The police are not so sure, and, without any physical evidence tying him to the crime, are forced to let him go. This is when the tally of kidnappers jumps to two. Keller, as confident as the audience that Alex is responsible for his daughter’s disappearance, abducts the suspect and imprisons him in an abandoned apartment building his father used to own. Keller’s unrelenting determination to find his little girl takes him and the movie to dark, violent and visceral places.

When I related this to a friend who hadn’t seen the film, she was sure I had told her the entire plot. As I said to her: not even close. The puzzle of Prisoners is just starting to assemble itself, and constantly scrambling, shifting, and rearranging the pieces into semblances of a coherent image is one of the film’s greatest pleasures. False leads, false hope, and shadowy connections proliferate. Seemingly unrelated crimes are unearthed, new characters are introduced along with whole new sets of suspicions, and insignificant actions, gestures and snatches of conversation resurface later on to reveal their true importance. Without betraying the flow of the rich, naturalistic world he’s created and the credible, multi-dimensional characters that inhabit it, Guzikowski’s brilliantly twisty script piles on revelation after revelation, each one redefining the dynamic of the film’s universe in stark and shocking ways.

A thorny moral debate on right and wrong bubbles under the suspenseful surface and gets under our skin without ever becoming sermonizing, simplistic, or self-conscious.
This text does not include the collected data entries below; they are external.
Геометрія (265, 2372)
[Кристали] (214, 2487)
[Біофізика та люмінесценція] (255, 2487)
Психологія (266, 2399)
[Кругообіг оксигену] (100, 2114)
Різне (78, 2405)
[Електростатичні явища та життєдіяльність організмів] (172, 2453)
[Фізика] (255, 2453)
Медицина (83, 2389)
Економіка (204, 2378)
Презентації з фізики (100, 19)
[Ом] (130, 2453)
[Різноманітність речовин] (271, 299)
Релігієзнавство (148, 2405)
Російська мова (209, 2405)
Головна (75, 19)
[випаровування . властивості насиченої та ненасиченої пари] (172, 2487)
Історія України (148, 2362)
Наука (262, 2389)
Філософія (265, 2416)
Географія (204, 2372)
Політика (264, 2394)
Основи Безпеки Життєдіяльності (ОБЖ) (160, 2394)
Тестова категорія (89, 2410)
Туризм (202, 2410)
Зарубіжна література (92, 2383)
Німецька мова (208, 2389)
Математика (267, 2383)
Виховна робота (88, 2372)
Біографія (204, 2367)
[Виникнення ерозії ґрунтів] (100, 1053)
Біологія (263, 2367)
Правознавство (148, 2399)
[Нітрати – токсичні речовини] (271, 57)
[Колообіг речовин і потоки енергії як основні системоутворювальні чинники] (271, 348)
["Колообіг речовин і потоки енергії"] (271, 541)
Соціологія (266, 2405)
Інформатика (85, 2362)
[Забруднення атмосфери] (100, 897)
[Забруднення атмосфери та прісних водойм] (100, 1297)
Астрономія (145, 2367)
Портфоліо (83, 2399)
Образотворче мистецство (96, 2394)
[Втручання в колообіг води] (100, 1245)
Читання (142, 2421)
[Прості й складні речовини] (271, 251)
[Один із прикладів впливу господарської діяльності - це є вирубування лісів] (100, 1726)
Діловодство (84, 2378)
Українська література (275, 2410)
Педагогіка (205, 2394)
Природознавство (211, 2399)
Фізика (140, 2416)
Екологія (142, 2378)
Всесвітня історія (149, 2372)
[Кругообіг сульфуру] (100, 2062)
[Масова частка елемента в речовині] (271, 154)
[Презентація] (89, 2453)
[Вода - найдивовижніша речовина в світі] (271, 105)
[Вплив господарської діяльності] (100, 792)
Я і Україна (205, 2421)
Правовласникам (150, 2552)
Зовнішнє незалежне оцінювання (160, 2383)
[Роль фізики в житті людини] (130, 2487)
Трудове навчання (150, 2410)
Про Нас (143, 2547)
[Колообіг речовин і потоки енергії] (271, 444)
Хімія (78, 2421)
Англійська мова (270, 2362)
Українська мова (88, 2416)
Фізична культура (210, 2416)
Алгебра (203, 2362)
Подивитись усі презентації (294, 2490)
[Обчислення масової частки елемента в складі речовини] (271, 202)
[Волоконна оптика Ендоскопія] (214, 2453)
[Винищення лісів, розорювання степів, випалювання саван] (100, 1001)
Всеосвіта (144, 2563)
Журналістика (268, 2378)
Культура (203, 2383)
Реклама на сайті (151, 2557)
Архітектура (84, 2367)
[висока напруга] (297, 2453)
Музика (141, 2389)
Nothing is belabored, and nothing, in the end, is spelled out; take away from it what you will.

Jackman’s character is essentially doing what he thinks is right. He’s a true believer forced to question his beliefs, and the Australian actor projects a rugged Americanness easy enough to recognize; he’s the man of the house and protector of his family. But is this enraged, grief-addled mess an honorable man doing dishonorable deeds or a weak man trying to feel powerful? Is truth the only thing he’s hoping to extract, or is it perhaps also some measure of justice? Is there such a thing as righteous brutality? It’s horrifying to witness how certainty can override doubt by sheer force, and how doubt is often necessary to maintaining our humanity.

Villeneuve never compromises the integrity of the human drama, managing to create an adult thriller that subverts some of the conventions of the genre in surprising, at times devastating ways. Lofty, clear-cut notions of right and wrong, innocence and guilt, have no place in this rain-sodden, middle-country American Dream gone bad; these conceptions are complicated by pain and uncertainty at every turn, and Villeneuve taking the time to include incidental scenes deepens both the characters and our understanding of them.

I would say the two and a half running time flies by, not a frame wasted, but flight seems a somehow incorrect descriptor for a movie that sustains agonizing, almost unbearable tension throughout. Most of the events take place in a single week, but our perception is that time inches along at the specific pace that sets in during a crisis, when each passing, pressing moment stretches boldly and despairingly towards infinity.

Johann Johannsson’s score hits all the right, hauntingly mournful notes, and master cinematographer Roger Deakins turns Prisoners into a visually stunning study of grays and browns, dead leaves and bare trees under a laden, lead-colored November sky. Cold, cheerless blues and blacks are used to almost expressionistic effect, and the movie becomes as grim and gloomy as the human condition, and just as likely to present, against all odds, a faint glimmer of hope, as small but potentially life-changing as the muted sound of a whistle in the silent night.

This is a spellbinding, sensational, searing thriller the kind Hollywood doesn’t make very often—you know, the kind that not only has something to say but is eloquent enough to say it. Villeneuve’s film has quite a lot to say, in a measured, quiet tone that masks supreme confidence.  Its unflashy assurance absorbs and controls you for the duration, making you a willing captive of Villeneuve’s Prisoners. The movie is at times hard to watch, but it’s even harder to shake off.